→ Extracted data
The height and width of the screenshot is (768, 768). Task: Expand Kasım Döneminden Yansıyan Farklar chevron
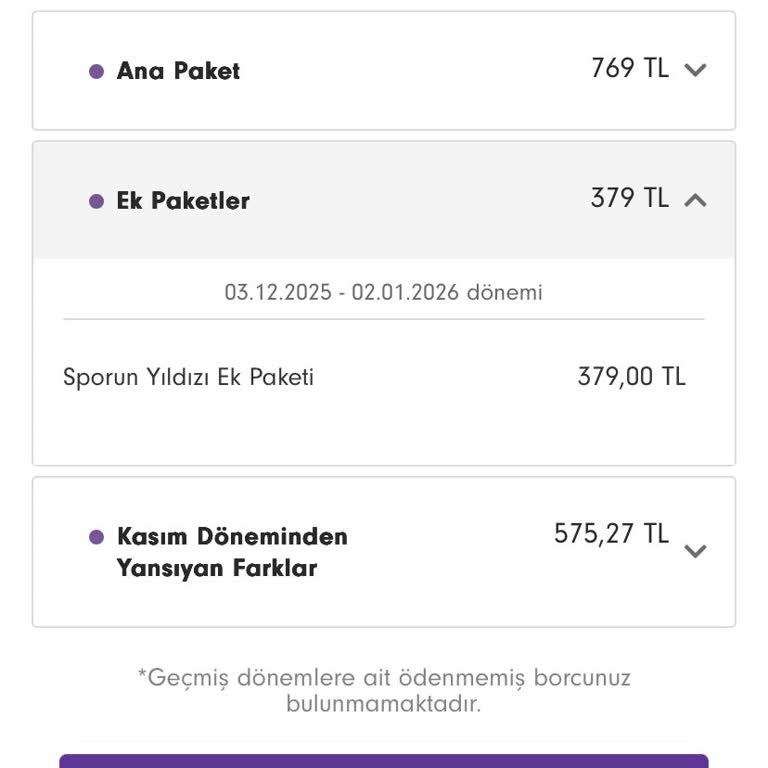coord(695,551)
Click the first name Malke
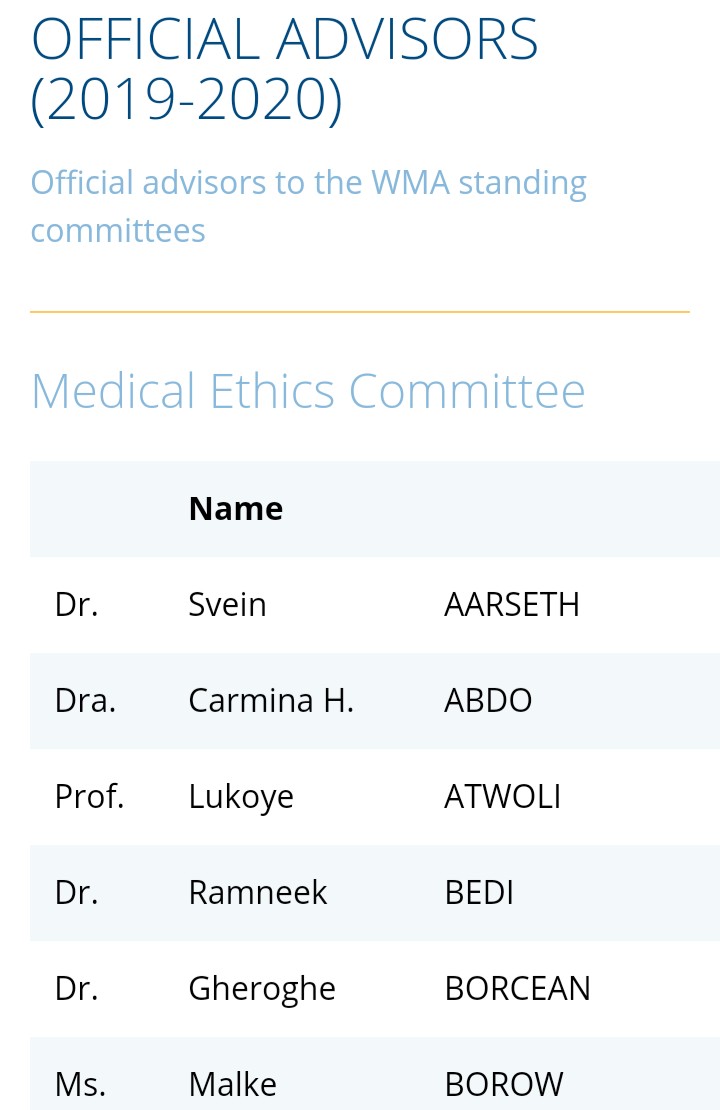The width and height of the screenshot is (720, 1110). [x=232, y=1084]
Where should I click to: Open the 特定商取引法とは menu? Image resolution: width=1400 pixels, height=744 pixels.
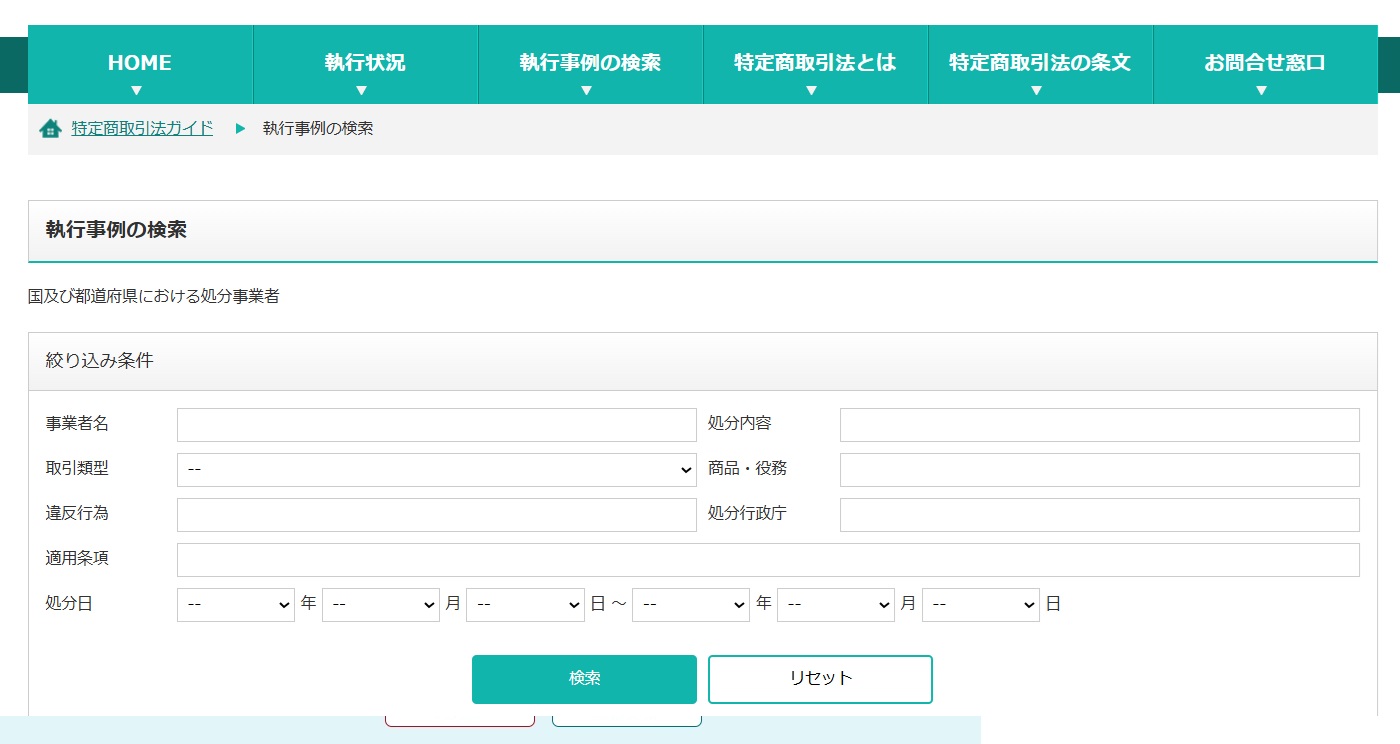click(815, 63)
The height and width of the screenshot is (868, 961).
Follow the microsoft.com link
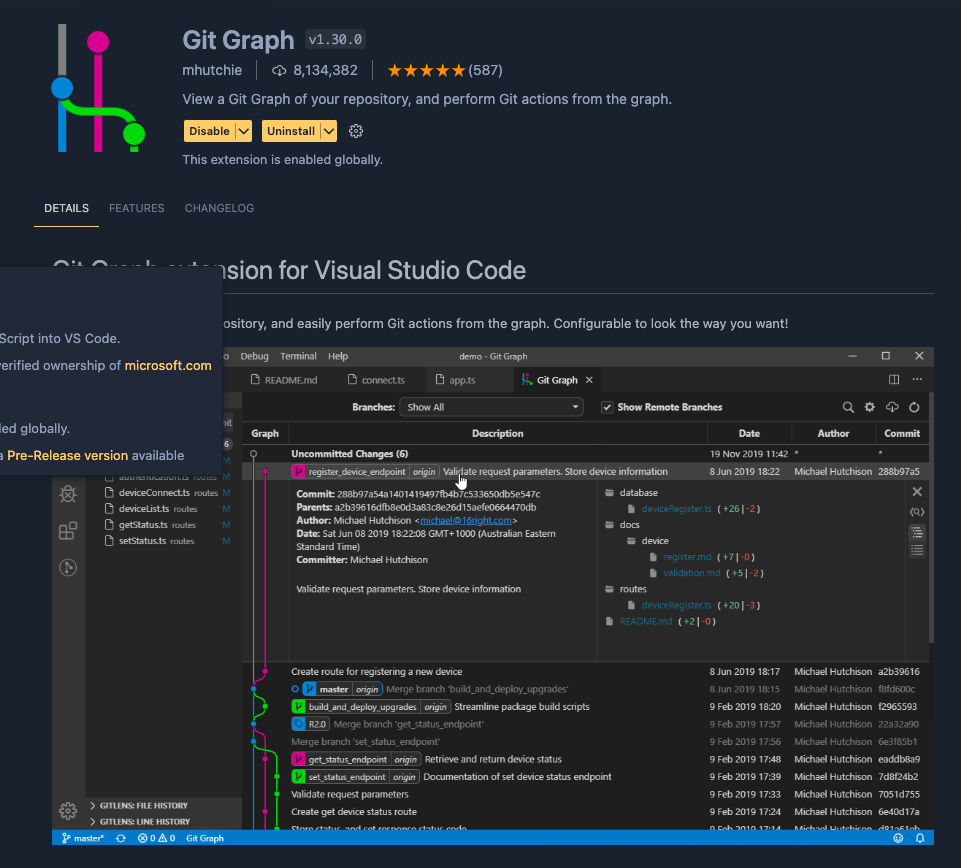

→ Task prompt
Return the records exactly. Don't carry the pictures over.

→ Task output
The height and width of the screenshot is (768, 768). Task: Expand Kasım Döneminden Yansıyan Farklar chevron
coord(695,551)
Click the first name Malke
The width and height of the screenshot is (720, 1110). [x=232, y=1084]
Where should I click to: Open the 特定商取引法とは menu? Image resolution: width=1400 pixels, height=744 pixels.
click(815, 63)
The height and width of the screenshot is (868, 961).
Follow the microsoft.com link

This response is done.